**Texto para leitura**
..........

Em sua visita à Rússia, em 1925, Keynes anunciou vários possíveis problemas futuros e criticou a revolução comunista de 1917

Keynes, um Anticomunista

por Fernando Nogueira da Costa

John Maynard Keynes – a maior referência da história do pensamento econômico no século XX – e sua esposa, Lydia Lopokova, visitaram a Rússia em setembro de 1925, logo após seu casamento. Ele foi representante oficial da Universidade de Cambridge nas celebrações do bicentenário da Academia Russa de Ciências. Após a visita, ele escreveu três artigos posteriormente publicados como “Uma breve visão da Rússia”. Uma versão abreviada apareceu em Essays in Persuasion.

“É extraordinariamente difícil ser imparcial em relação à Rússia”. Após essa confissão, se propõe a responder sua questão demonstrativa de parti pris: o que é a fé comunista?

Sua posição ou atitude era uma opção preconcebida. Foi exposta como uma prevenção contra o “vírus comunista” se espalhar pelo mundo, 8 anos após a revolução soviética.

Na sua opinião, assumida antecipadamente, o leninismo era uma combinação de duas coisas: religião e negócios. “Ficamos chocados porque a religião é nova e desdenhosos porque o negócio, estando subordinado à religião (e não o contrário), é altamente ineficiente”.

Tal como outras novas religiões, diz, “o leninismo deriva o seu poder não da multidão, mas de uma pequena minoria de convertidos entusiastas, cujo zelo e intolerância fazem com que cada um seja igual em força a uma centena de indiferentes”.

Tal como outras novas religiões, acusa, “persegue sem justiça ou piedade aqueles capazes de lhe resistir ativamente”. Mas, ressalva, dizer o leninismo ser “a fé de uma minoria perseguidora e propagadora de fanáticos liderados por hipócritas é dizer, nada mais, nada menos, ele ser uma religião e não apenas um partido, e Lenin ser um Maomé, não um Bismarck”. Otto von Bismarck, o chanceler de ferro, foi o estadista mais importante da Alemanha do século XIX.

Propõe-se, no limiar do stalinismo, três perguntas a serem respondidas. “A nova religião é parcialmente verdadeira ou simpática às ‘almas dos homens modernos’? Será do lado material tão ineficiente a ponto de a tornar incapaz de sobreviver? Com o passar do tempo, com diluição suficiente e adição de impureza, alcançará a multidão?”

Quanto à primeira questão, quem está completamente satisfeito com o capitalismo cristão ou egoísta, não hesitaria em responder-lhe: ou já tem uma religião ou não precisa de nenhuma nova. Mas muitos sentem-se obrigados a sentir uma forte curiosidade emocional por qualquer religião realmente nova.

Quanto ao Keynes, responde: ‘para mim, criado em um ambiente livre e não ofuscado pelos horrores da religião, sem nada a temer, a Rússia Vermelha guarda coisas demais detestáveis. (…) Não estou preparado para um credo o qual não se importa com o quanto destrói a liberdade e a segurança da vida cotidiana, e utiliza deliberadamente as armas de perseguição, destruição e conflito internacional”.

Ele apresenta seu preconceito esnobe (e equivocado) contra O Capital de autoria de Karl Marx. “Como posso aceitar uma doutrina capaz de apresentar como bíblia, acima e além de qualquer crítica, um livro de Economia obsoleto, não apenas cientificamente errôneo, mas sem interesse ou aplicação para o mundo moderno?”

..........

**Complete o seguinte**
**a)** Reproduza fielmente o trecho do texto sobre a visita de Keynes à Rússia que vai de "Sua posição ou" até "a revolução soviética.".
**b)** Com base no texto sobre a visita de Keynes à Rússia, responda às perguntas a seguir.
(i) Em que mês e ano Keynes e Lydia Lopokova visitaram a Rússia?
(ii) Na opinião de Keynes, o leninismo era uma combinação de quais duas coisas?
(iii) Quem foi, segundo o texto, o estadista mais importante da Alemanha do século XIX?

**Dados fornecidos**
..........

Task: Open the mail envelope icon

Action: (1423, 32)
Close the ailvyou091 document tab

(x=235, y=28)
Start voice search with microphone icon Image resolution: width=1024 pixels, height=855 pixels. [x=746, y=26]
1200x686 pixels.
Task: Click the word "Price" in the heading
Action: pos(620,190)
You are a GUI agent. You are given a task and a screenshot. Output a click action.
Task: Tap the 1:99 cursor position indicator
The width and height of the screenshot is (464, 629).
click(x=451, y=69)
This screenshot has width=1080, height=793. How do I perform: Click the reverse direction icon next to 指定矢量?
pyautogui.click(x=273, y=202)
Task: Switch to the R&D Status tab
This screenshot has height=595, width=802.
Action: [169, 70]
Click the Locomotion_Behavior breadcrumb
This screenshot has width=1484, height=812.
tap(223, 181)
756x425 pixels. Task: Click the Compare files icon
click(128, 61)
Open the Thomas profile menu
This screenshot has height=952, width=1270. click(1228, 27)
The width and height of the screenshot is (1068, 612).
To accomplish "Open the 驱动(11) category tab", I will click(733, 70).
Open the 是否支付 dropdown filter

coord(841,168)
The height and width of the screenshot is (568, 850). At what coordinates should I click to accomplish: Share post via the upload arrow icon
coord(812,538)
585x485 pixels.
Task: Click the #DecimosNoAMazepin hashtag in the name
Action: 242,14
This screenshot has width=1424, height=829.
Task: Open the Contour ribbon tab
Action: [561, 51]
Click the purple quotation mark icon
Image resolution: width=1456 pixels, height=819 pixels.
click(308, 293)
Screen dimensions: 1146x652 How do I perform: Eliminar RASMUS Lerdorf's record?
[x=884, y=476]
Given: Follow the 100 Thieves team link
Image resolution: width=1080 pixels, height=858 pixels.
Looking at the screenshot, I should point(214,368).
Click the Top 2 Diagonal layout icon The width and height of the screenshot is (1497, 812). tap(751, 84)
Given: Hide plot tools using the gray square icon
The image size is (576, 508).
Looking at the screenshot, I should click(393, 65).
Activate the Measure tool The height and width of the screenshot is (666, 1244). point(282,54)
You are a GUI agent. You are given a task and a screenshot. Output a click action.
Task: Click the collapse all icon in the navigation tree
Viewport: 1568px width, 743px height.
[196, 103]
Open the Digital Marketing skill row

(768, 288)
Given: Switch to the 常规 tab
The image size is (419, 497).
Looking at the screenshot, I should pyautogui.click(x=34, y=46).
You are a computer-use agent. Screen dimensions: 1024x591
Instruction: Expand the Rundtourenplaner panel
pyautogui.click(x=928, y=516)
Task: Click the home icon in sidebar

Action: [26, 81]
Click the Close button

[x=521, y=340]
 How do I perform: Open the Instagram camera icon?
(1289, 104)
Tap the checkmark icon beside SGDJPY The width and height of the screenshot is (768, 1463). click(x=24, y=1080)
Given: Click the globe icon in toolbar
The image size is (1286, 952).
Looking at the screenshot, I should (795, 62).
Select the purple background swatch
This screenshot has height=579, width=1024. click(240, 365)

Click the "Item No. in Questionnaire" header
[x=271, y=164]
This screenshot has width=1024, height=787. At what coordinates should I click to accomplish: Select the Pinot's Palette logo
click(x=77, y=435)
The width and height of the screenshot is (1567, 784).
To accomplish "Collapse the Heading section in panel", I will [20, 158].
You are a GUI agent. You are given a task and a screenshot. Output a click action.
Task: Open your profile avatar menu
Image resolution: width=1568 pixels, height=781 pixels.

..........

**Soluções das tarefas**
**a)**
Sua posição ou atitude era uma opção preconcebida. Foi exposta como uma prevenção contra o “vírus comunista” se espalhar pelo mundo, 8 anos após a revolução soviética.

**b)**
(i) Em setembro de 1925.
(ii) Religião e negócios.
(iii) Otto von Bismarck, o chanceler de ferro.